Detailed Description

Embodiments of the present invention will be described in detail below with reference to examples, but it will be understood by those skilled in the art that the following examples are only illustrative of the present invention and should not be construed as limiting the scope of the present invention. The examples, in which specific conditions are not specified, were conducted under conventional conditions or conditions recommended by the manufacturer. The reagents or instruments used are not indicated by manufacturers, and are all conventional products available on the market.

Definition of partial terms

Unless defined otherwise below, all technical and scientific terms used in the detailed description of the present invention are intended to have the same meaning as commonly understood by one of ordinary skill in the art. While the following terms are believed to be well understood by those skilled in the art, the following definitions are set forth to better explain the present invention.

As used herein, the terms "comprising," "including," "having," "containing," or "involving" are inclusive or open-ended and do not exclude additional unrecited elements or method steps. The term "consisting of" is considered to be a preferred embodiment of the term "comprising". If in the following a certain group is defined to comprise at least a certain number of embodiments, this should also be understood as disclosing a group which preferably only consists of these embodiments.

Where an indefinite or definite article is used when referring to a singular noun e.g. "a" or "an", "the", this includes a plural of that noun.

The term "about" in the present invention denotes an interval of accuracy that can be understood by a person skilled in the art, which still guarantees the technical effect of the feature in question. The term generally denotes 10% of the soil, preferably 5% of the soil, deviating from the indicated value.

Furthermore, the terms first, second, third, (a), (b), (c), and the like in the description and in the claims, are used for distinguishing between similar elements and not necessarily for describing a sequential or chronological order. It is to be understood that the terms so used are interchangeable under appropriate circumstances and that the embodiments of the invention described herein are capable of operation in other sequences than described or illustrated herein.
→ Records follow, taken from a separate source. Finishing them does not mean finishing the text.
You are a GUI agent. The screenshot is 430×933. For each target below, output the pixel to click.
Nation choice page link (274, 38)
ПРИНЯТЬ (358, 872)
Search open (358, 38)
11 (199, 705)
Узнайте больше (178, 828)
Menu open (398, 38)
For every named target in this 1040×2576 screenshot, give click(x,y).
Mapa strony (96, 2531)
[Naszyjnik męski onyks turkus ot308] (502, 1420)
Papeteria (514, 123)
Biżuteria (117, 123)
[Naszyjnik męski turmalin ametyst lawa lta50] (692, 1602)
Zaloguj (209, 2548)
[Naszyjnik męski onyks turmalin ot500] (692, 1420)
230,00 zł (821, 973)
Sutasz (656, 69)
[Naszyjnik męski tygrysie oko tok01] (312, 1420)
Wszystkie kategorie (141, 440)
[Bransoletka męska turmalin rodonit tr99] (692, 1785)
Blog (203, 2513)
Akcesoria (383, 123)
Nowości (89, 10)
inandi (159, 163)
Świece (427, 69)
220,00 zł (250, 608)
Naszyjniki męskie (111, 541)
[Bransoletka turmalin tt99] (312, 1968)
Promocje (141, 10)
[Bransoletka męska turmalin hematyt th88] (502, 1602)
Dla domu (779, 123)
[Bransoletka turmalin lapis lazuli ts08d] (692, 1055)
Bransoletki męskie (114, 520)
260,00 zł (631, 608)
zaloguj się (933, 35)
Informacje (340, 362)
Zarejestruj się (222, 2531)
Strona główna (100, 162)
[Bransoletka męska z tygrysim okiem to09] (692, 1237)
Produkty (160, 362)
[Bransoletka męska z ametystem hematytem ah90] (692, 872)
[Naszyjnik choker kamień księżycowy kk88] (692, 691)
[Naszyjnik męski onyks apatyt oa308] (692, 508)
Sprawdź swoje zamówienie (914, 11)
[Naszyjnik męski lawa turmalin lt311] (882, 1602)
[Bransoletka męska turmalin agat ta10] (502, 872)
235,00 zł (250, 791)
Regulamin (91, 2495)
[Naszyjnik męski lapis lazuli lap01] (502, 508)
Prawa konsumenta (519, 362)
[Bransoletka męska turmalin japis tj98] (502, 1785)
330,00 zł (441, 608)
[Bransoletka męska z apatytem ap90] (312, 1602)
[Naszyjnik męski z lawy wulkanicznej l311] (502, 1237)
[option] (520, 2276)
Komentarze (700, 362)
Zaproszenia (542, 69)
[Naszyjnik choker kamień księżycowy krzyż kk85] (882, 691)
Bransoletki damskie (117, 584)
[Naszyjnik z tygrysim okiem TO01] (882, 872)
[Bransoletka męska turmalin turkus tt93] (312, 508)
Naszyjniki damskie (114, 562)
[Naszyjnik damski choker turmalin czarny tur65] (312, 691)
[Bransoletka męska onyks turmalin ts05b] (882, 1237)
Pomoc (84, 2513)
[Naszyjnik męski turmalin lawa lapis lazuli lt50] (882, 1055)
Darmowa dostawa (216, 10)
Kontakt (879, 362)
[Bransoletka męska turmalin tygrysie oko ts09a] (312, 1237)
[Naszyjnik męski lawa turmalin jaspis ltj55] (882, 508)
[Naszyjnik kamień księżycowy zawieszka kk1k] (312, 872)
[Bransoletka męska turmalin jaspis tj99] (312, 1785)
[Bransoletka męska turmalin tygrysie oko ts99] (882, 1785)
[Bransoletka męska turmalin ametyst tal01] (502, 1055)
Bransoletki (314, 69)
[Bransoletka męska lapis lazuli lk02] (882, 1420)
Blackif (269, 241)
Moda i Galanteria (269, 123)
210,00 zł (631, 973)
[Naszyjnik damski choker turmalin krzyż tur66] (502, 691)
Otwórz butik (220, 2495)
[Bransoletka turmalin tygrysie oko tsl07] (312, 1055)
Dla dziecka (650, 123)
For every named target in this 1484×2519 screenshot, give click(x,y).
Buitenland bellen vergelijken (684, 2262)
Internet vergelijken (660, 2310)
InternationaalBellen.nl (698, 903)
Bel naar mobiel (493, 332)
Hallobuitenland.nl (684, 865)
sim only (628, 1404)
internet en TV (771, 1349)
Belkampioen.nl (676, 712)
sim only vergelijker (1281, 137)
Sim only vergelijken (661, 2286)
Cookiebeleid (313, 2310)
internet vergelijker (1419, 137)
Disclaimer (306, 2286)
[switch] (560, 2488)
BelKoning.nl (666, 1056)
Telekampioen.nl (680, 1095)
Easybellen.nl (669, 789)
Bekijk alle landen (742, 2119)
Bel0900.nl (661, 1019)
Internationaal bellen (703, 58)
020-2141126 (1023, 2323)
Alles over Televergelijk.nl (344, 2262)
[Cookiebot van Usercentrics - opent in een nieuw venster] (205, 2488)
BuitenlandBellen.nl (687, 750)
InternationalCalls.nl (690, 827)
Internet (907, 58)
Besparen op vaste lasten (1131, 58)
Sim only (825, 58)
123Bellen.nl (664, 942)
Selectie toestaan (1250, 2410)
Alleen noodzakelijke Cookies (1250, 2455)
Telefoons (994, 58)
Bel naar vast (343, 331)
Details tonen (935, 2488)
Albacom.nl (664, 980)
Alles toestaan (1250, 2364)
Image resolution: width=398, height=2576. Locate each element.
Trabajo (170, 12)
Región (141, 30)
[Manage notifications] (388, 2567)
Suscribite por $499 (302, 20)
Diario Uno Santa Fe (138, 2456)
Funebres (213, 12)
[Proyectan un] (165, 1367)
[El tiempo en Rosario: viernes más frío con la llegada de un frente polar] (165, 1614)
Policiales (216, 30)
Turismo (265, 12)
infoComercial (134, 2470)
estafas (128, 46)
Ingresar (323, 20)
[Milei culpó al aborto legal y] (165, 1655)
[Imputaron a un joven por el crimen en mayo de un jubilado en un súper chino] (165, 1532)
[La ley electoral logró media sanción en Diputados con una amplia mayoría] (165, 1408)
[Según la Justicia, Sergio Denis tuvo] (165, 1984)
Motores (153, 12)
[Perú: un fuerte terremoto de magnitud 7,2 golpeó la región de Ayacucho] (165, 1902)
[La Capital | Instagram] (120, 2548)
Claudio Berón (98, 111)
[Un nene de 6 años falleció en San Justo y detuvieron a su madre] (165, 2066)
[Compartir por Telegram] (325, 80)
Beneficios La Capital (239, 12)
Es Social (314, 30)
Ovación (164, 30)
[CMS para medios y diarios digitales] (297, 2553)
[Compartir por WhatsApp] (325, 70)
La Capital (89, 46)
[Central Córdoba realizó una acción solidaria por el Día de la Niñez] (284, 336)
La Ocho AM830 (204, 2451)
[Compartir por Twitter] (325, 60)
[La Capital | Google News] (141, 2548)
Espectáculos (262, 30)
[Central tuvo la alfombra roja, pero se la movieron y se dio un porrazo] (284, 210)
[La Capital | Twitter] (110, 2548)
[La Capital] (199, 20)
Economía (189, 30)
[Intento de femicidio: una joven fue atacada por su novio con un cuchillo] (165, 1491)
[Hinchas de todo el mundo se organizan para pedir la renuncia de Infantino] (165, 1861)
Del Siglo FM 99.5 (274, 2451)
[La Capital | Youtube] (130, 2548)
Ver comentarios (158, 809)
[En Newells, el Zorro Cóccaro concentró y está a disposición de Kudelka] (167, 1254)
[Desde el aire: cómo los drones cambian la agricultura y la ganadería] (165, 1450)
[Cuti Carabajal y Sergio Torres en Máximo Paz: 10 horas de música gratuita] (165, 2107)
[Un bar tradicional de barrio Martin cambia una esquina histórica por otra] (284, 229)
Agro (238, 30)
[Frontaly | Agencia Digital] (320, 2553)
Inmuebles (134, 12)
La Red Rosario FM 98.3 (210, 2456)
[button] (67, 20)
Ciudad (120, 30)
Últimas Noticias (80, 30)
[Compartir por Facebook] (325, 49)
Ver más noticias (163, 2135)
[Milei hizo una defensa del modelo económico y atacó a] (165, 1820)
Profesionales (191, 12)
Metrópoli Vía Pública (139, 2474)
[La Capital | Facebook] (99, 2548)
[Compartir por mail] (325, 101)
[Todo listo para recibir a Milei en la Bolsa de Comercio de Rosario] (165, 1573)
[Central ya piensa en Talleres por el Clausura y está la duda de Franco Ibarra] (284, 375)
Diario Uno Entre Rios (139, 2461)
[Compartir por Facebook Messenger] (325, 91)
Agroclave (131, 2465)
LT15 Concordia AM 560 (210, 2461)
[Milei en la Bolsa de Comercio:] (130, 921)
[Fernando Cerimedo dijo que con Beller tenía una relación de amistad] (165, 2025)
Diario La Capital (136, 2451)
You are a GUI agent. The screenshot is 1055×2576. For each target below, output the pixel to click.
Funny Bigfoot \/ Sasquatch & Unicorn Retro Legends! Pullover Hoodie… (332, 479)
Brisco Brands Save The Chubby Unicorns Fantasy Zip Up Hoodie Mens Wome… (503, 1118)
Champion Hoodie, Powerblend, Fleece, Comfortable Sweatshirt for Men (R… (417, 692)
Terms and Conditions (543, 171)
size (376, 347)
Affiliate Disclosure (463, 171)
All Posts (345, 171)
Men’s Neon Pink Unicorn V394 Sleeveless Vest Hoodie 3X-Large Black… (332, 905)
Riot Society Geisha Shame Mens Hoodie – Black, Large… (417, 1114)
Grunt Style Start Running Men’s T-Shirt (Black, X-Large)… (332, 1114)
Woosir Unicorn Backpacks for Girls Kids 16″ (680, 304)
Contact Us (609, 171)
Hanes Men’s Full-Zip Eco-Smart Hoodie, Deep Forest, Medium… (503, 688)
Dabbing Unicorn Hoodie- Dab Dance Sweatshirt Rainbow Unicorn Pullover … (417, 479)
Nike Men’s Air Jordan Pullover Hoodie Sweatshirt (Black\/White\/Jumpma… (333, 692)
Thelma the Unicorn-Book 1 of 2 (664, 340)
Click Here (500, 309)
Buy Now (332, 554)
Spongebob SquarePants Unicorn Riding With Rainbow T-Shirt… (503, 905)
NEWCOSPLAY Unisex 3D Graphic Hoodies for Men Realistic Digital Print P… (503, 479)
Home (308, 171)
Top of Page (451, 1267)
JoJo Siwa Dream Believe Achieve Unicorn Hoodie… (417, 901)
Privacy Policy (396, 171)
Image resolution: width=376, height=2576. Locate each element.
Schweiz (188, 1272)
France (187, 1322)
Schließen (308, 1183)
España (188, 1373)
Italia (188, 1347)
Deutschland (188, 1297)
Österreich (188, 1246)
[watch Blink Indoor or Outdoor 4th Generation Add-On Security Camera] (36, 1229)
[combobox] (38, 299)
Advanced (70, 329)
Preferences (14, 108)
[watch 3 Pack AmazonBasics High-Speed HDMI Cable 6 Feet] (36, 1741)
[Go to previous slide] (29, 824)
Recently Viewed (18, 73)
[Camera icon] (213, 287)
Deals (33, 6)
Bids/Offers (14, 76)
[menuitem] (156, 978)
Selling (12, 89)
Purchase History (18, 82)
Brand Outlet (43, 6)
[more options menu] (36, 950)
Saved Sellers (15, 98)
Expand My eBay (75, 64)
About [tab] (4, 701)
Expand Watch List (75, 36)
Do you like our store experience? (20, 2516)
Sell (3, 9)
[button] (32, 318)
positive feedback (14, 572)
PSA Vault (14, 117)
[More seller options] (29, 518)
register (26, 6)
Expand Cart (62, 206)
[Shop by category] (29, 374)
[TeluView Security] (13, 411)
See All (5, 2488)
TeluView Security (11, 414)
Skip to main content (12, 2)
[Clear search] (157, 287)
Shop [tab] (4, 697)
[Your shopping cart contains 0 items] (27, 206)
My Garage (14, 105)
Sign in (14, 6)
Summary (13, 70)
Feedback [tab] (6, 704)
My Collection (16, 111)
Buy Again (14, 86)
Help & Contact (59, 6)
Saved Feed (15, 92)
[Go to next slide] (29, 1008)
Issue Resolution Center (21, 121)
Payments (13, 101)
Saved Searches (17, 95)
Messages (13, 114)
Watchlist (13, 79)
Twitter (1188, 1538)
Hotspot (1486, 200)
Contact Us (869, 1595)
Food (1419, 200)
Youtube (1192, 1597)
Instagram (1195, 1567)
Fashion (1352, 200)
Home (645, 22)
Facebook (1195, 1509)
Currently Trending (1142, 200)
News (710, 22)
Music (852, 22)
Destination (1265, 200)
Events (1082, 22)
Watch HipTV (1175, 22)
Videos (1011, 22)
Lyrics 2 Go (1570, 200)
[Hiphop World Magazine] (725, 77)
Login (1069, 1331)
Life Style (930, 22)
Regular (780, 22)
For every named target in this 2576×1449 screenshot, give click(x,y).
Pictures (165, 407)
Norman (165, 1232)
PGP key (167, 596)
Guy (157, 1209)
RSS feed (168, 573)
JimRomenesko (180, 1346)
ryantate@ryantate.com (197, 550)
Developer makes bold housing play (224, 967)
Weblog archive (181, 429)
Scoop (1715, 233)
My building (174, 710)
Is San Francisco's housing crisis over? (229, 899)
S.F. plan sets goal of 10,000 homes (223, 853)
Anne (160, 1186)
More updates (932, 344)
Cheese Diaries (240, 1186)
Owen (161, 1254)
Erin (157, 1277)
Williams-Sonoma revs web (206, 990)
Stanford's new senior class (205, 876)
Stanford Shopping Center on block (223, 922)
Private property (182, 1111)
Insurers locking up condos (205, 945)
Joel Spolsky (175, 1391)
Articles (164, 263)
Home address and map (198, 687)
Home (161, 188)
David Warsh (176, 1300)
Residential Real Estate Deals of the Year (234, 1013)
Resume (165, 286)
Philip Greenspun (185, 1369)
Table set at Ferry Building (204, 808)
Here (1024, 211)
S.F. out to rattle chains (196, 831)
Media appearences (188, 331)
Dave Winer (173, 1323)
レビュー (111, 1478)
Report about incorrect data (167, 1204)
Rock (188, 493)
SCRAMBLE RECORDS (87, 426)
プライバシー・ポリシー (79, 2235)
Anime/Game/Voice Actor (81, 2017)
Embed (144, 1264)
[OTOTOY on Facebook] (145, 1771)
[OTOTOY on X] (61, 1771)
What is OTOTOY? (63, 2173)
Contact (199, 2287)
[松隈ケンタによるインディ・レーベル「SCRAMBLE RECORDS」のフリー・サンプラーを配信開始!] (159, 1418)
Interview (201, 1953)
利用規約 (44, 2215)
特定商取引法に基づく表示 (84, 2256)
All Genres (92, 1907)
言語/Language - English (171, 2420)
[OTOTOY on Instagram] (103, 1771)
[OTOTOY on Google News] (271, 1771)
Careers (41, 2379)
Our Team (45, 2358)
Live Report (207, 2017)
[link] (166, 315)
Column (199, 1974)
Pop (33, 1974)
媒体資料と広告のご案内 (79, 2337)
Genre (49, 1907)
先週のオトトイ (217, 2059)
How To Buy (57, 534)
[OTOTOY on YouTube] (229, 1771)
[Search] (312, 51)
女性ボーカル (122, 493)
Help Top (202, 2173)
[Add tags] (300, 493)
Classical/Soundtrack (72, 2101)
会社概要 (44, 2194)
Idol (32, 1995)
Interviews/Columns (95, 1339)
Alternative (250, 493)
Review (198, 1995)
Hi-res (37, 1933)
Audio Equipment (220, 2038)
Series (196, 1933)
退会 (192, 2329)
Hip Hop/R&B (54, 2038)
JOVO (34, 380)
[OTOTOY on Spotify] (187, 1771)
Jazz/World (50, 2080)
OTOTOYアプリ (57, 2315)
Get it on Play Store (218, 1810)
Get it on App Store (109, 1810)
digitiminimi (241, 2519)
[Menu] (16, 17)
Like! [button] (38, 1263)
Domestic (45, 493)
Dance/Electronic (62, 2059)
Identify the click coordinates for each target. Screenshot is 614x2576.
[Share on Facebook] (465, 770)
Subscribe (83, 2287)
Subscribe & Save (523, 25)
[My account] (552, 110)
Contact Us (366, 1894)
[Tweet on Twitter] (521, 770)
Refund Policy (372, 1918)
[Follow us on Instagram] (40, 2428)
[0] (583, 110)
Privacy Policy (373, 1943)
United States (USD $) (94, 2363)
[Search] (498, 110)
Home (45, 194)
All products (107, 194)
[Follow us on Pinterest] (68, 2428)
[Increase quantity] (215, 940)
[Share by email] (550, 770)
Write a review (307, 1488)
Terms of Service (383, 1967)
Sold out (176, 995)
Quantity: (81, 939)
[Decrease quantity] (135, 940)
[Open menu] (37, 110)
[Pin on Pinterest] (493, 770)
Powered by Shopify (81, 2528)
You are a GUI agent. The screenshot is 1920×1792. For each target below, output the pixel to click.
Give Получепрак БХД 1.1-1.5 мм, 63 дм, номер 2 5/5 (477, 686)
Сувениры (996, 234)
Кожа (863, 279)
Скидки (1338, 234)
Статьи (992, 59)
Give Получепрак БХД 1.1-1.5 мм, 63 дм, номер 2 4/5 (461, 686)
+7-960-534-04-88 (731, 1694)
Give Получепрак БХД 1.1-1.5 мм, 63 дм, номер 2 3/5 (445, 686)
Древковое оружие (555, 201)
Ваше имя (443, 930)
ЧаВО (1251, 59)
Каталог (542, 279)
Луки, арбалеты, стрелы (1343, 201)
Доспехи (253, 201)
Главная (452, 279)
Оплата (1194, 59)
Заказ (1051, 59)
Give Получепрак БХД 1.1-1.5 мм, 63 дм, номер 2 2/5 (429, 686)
The following terms or definitions are provided only to aid in understanding the present invention. These definitions should not be construed to have a scope less than understood by those skilled in the art.

The term "sequencing read sequence" in the present invention: the English language "read" or "reads" refers to a nucleic acid sequence or a set of nucleic acid sequences read by a sequencing platform.

The term "alignment result" in the present invention: the english term "alignment" refers to the correspondence between a sequencing read sequence and a reference sequence, and a sequencing read sequence can have multiple alignment results at the same time.

The term "classification unit" in the present invention: the english expression "taxon" refers to a group of organisms sharing some common characteristics, such as Protozoa (Protozoa), Primates (Primates), staphylococcus aureus (staphylococcus aureus), Salmonella enterica subsp. Different taxa may have different classification levels (e.g., protozoa corresponds to the classification level "phylum", primates corresponds to the classification level "order", staphylococcus aureus corresponds to the classification level "kind", salmonella enterica subspecies corresponds to the classification level "subspecies"), or may have the same classification level (e.g., staphylococcus aureus, staphylococcus epidermidis, staphylococcus haemolyticus, staphylococcus hominis all correspond to the classification level "kind"). Species, strains are two specific classes of taxa, which are also the preferred classes of interest for the taxa component calculation method of the present invention.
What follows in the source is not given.